● Exercise material

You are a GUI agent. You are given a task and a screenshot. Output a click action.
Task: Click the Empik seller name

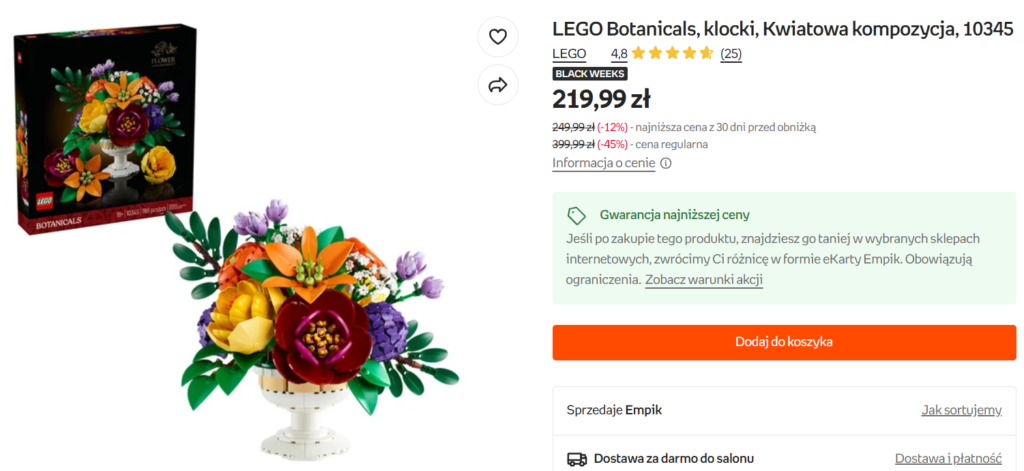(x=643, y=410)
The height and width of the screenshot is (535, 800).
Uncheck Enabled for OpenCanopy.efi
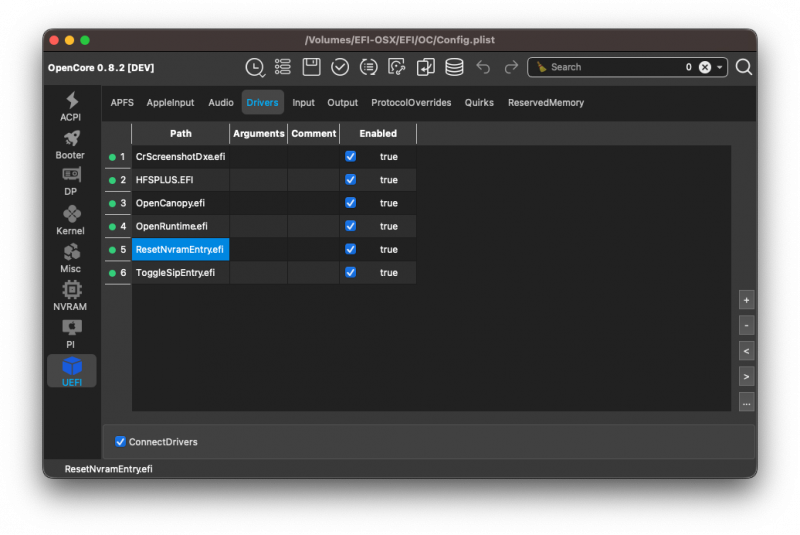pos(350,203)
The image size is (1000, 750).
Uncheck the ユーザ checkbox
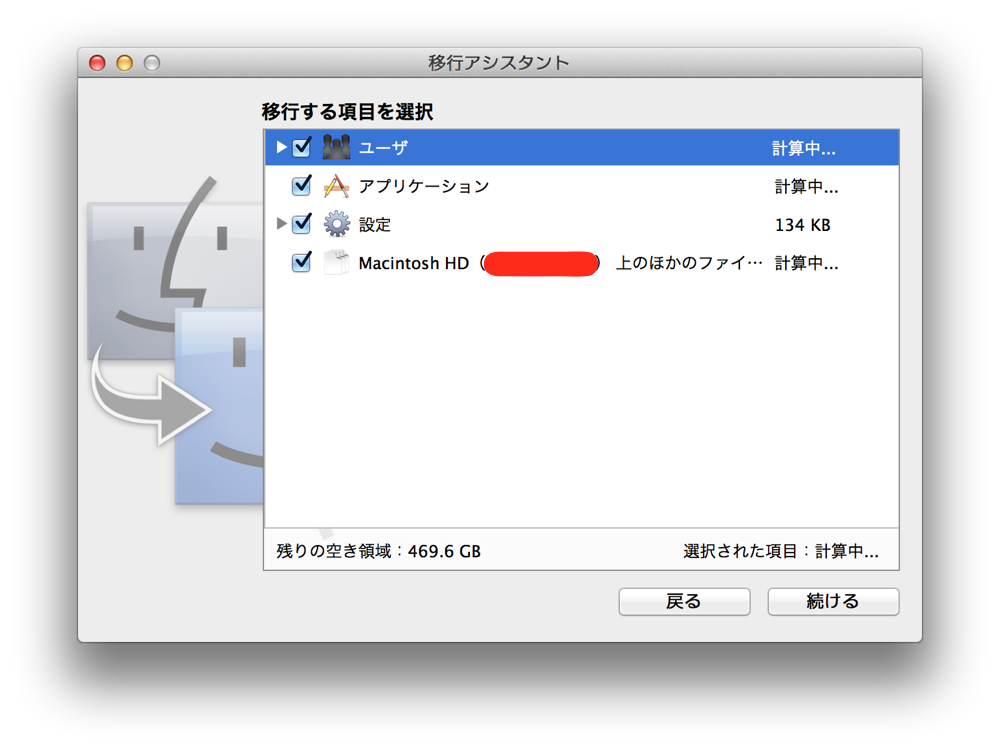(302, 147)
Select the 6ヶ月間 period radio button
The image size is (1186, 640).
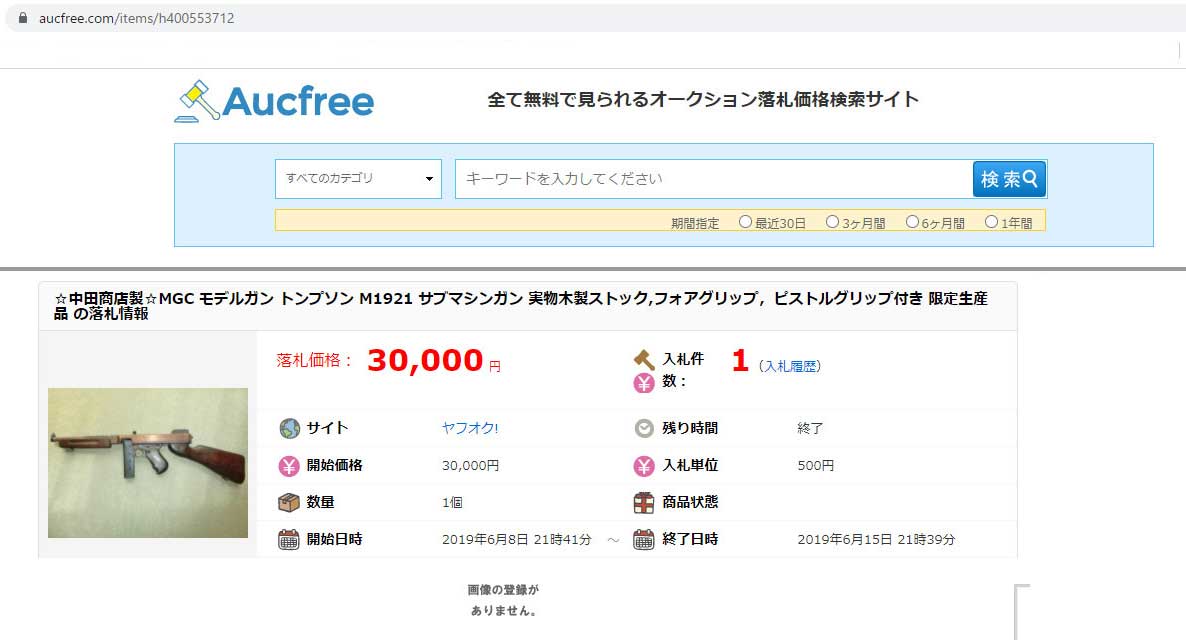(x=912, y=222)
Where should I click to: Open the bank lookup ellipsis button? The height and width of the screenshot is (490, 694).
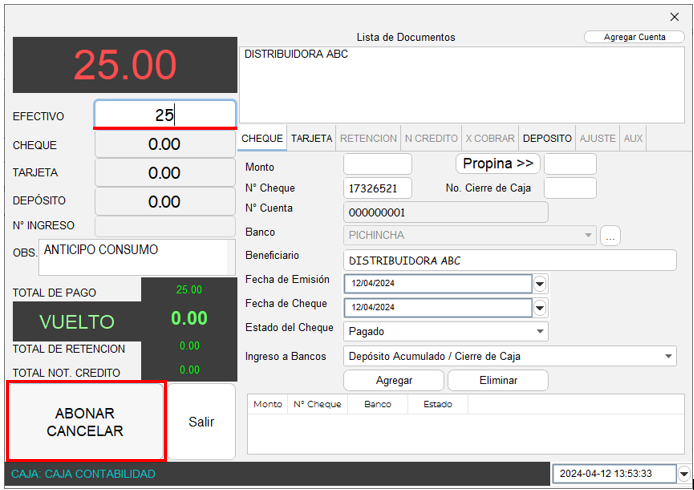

● Work order
Take the material above from its first line through the line that has "Select the 6ヶ月間 period radio button" and copy it exactly, without any pictures.

● Solved exercise
You are a GUI agent. You are given a task and a screenshot. Output a click action.
Task: Click the Empik seller name

(x=643, y=410)
The height and width of the screenshot is (535, 800).
Uncheck Enabled for OpenCanopy.efi
pos(350,203)
The image size is (1000, 750).
Uncheck the ユーザ checkbox
(302, 147)
Select the 6ヶ月間 period radio button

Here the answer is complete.